■ **TESTO**
Pubblicato il 26 Febbraio 2014 | di Mario Tamburino
0Una storia diversa con il Centro di aiuto alla vita
«Tutto ha avuto origine – raccontano Carlo Moltisanti e Maria D’Angelo durante l’incontro curato dal Centro socio culturale ibleo, in vista della Giornata per la Vita del 2 febbraio – dal confessionale di padre Salvatore Tumino, il sacerdote che ha dato vita alle Cellule di evangelizzazione a Ragusa. Ecco, noi siamo nati dal dolore di quelle donne che affidavano ad un prete il dramma della decisione di abortire».
Nessuna volontà di condanna, in quei dialoghi, nessuna richiesta di giustificazione, solo tanta sofferenza bisognosa di essere abbracciata e, talvolta, perdonata. Ma, soprattutto, agli occhi del sacerdote, da quelle confessioni emergeva l’evidenza drammatica di un bisogno che non aveva incontrato risposta o, almeno, una compagnia nel momento della difficoltà.
Il Centro di aiuto alla vita, del quale i coniugi Moltisanti sono responsabili, è sorto così, dal desiderio di offrire una compagnia alle madri che lottano per non abortire.
«Le ragioni di tante scelte drammatiche – spiega Carlo, 55 anni, tecnico di dialisi – stanno spesso nella solitudine o, ancora più frequentemente, nella difficoltà economica». Non di rado, però, la decisione di abortire è frutto della superficialità indotta dalla mentalità dominante che riduce quell’inizio pulsante di vita ad una fastidiosa appendice da rimuovere, quasi si trattasse di una terapia, «quando di terapeutico, l’intervento, non ha proprio nulla».
Per uno come Carlo, abituato a vivere tra le corsie d’ospedale, la realtà ha la concretezza terribile dei corpi dei feti «letteralmente fatti a pezzi e buttati via tra i rifiuti speciali».
Sarà stato, forse, il fatto che Carlo e Maria non potevano avere figli naturali ad acuire in loro la sensibilità per la vita che comincia ad esistere anche quando non si vede e a farli incontrare, all’inizio degli anni novanta, con la comunità di padre Tumino. «Il desiderio di diventare genitori ci aveva portati a Milano a tentare assistita – raccontano – la via della procreazione. Fu don Salvatore a farci accorgere che quella strada prevedeva la selezione e la distruzione di embrioni. Quando al famoso professore che ci seguiva abbiamo detto che ci fermavamo per aprirci all’adozione, ci ha abbracciati».

■ **ELENCO VOCI**

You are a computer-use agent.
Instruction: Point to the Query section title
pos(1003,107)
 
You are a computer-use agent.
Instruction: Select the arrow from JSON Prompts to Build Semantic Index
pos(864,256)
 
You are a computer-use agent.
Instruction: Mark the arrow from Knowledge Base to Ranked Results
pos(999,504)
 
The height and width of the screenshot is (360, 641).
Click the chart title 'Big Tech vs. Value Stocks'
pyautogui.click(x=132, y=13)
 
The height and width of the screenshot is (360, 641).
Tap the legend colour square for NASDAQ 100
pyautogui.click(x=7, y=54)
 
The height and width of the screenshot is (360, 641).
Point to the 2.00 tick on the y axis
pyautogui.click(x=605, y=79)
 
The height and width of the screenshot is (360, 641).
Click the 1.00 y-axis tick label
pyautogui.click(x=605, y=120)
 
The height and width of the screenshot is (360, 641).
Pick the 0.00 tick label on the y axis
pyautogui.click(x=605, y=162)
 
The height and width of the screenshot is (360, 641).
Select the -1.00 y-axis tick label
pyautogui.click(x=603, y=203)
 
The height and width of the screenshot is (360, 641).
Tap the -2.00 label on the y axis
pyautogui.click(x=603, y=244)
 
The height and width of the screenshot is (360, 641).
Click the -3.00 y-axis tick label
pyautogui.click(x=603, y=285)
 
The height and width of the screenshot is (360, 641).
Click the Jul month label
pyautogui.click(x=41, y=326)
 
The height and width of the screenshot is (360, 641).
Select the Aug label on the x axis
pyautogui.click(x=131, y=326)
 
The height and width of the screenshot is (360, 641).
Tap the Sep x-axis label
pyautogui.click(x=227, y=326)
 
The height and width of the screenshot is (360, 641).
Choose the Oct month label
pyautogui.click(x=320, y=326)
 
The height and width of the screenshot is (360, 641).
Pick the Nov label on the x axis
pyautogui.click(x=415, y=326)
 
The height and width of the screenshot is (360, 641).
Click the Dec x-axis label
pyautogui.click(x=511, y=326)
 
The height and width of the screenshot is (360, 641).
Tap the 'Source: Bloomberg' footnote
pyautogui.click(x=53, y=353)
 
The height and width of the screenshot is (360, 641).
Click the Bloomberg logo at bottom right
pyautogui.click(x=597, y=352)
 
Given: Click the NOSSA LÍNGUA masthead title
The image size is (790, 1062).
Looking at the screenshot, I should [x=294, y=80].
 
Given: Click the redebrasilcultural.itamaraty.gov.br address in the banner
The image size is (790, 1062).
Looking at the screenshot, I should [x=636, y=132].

■ **ELENCO ATTIVITÀ**
- A) Rispondi a queste domande sull'articolo dedicato al Centro di aiuto alla vita.
(i) Chi ha dato vita alle Cellule di evangelizzazione a Ragusa?
(ii) Quanti anni ha Carlo e che lavoro fa?
(iii) In quale città Carlo e Maria erano andati per tentare la via della procreazione assistita?
- B) Prosegui l'articolo sul Centro di aiuto alla vita a partire dall'ultima frase.

■ **SOLUZIONI**
- A)
(i) Padre Salvatore Tumino.
(ii) Carlo ha 55 anni e fa il tecnico di dialisi.
(iii) A Milano.

- B)
Alla morte del sacerdote, avvenuta nel 2002, i coniugi obbediscono alla sua indicazione di continuare ad occuparsi di quel dramma. Nel 2007 nasce il Centro di aiuto alla vita, oggi sito presso il Consultorio familiare di via Cartia 3. Il Centro è il luogo di incontro di tante storie e dall’ascolto e dall’accoglienza di esse sono nati, ad oggi, almeno ventisette vite. Un’inezia, forse, considerato che a Ragusa si effettuano in media sei aborti la settimana, un tesoro inestimabile non paragonabile a nessuna bellezza nell’universo per chi, invece, ha avuto la possibilità di vedere i sorrisi di quei bambini e di ascoltare le storie delle loro madri. Come quella di Rosa (nome di fantasia), extracomunitaria, abbandonata dal compagno, che telefona al consultorio perché un medico, vedendola combattuta circa la decisione di interrompere la gravidanza, le mette in mano il numero di cellulare del Centro. Dopo l’incontro con i volontari accetta di essere inserita in uno dei “Progetti Gemma”, un programma di adozione prenatale a distanza di mamme in difficoltà, che va dal terzo mese di gravidanza fino al termine del primo anno di vita del bimbo.
Non c’è eroismo in queste storie, solo l’offerta di una possibilità diversa di stare di fronte alla sfida di una vita che nasce e chiede di farle spazio: quella di affrontarla insieme. «È il fatto di non sentirsi sole, che fa sì che tante mamme riconoscano il figlio che già si muove dentro il loro grembo». Una possibilità da tenere presente, dice Carlo Moltisanti, perché «di tutte le mamme che hanno dato alla vita, non ne ho conosciuta alcuna che si sia pentita». Perché nessuna donna sia costretta ad abortire.